For DSL Modem/Router Combos:
My ISP issues only one or two brands of router, what about having the ISP perform firmware flash to DDWRT. Sure it would take some work but its do-able with a few good programmers to create the transition code.
1) Create code to harvest settings
2) Convert old settings to ddwrt nvram script
3) Flash to DDWRT
4) Upon Reboot, Get new settings VIA TFTP while using the MAC/Network Node as the unique key to the previously saved settings
If your ISP doesn't have the ability to upgrade your firmware now, your out of luck, but I would be that there are a lot of them out there that can. I know mine can.
My ISP doesn't offer IPv6 yet, so wanting to try it anyway I set out on a mission to get IPv6 running on my home network.
Since I had been running DD-WRT on my Linksys router/WAP, I thought would be easy. Upgrading to the latest version of DD-WRT, I learned that most of the editions don't support IPv6, so I had to change to the VoIP version of DD-WRT to get IPv6 support. After that I ran into many DD-WRT related problems and bugs. There is a very annoying problem with Dnsmasq cutting out, radvd doesn't start upon boot when you check the box (so I had to add a custom start command), there is no GUI way to configure static IPv6 leases, ip6tables isn't included in any DD-WRT build, and the web interface dies and won't restart after running a few days (although the router keeps running okay) -- just a general DD-WRT problem not IPv6 specific.

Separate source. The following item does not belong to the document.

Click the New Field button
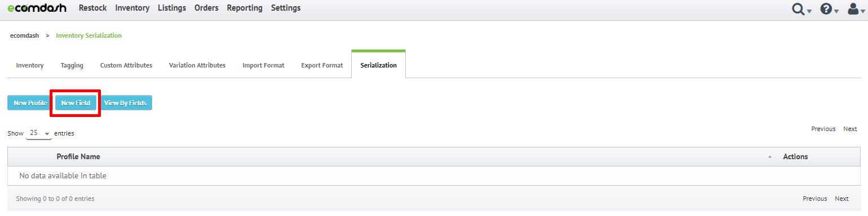Image resolution: width=868 pixels, height=216 pixels. point(76,103)
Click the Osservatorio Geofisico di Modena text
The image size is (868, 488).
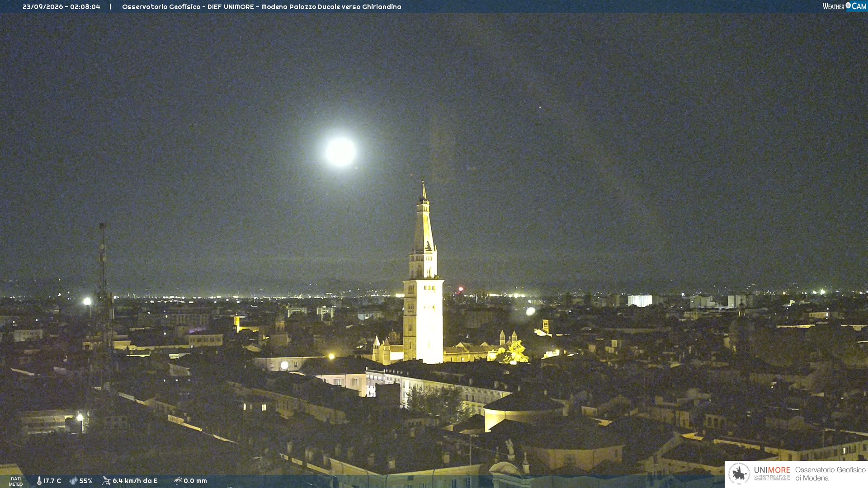click(830, 474)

I ended up scraping DD-WRT as my router (WAP only now), and setup a real Linux box as my firewall/router. That was much easier and fighting with DD-WRT.
Maybe OpenWRT is better, and I may try that someday.
I can't see either DD-WRT or a custom Linux firewall as an option for upgrading the general masses to IPv6. The big ISP's (and their tech support people) are going to have some serious work ahead of them! :-)
A few months ago, I ran across a problem with an Airport Extreme (Dual Band) where it will not run IPv6 at all if you have IPv4 running inside via NAT and/or DHCP.
I posted a detailed question to Apple's airport support forum and got no response.
I posted a *short* question and got no response.
In the end, I wound up using an expensive airport as a simple a bridge, and a MikroTik based router to solve the problem.
_Dan
Airport Extreme (later model) details here
* WARNING: Apple will NOT suppport IPv6, if it works it works, if it doesn't, their support will not talk to you
Even Apple and D-Link don't support DS-Lite and won't provide free firmware upgrades. Basically nothing on the market today has adequate IPv6 support.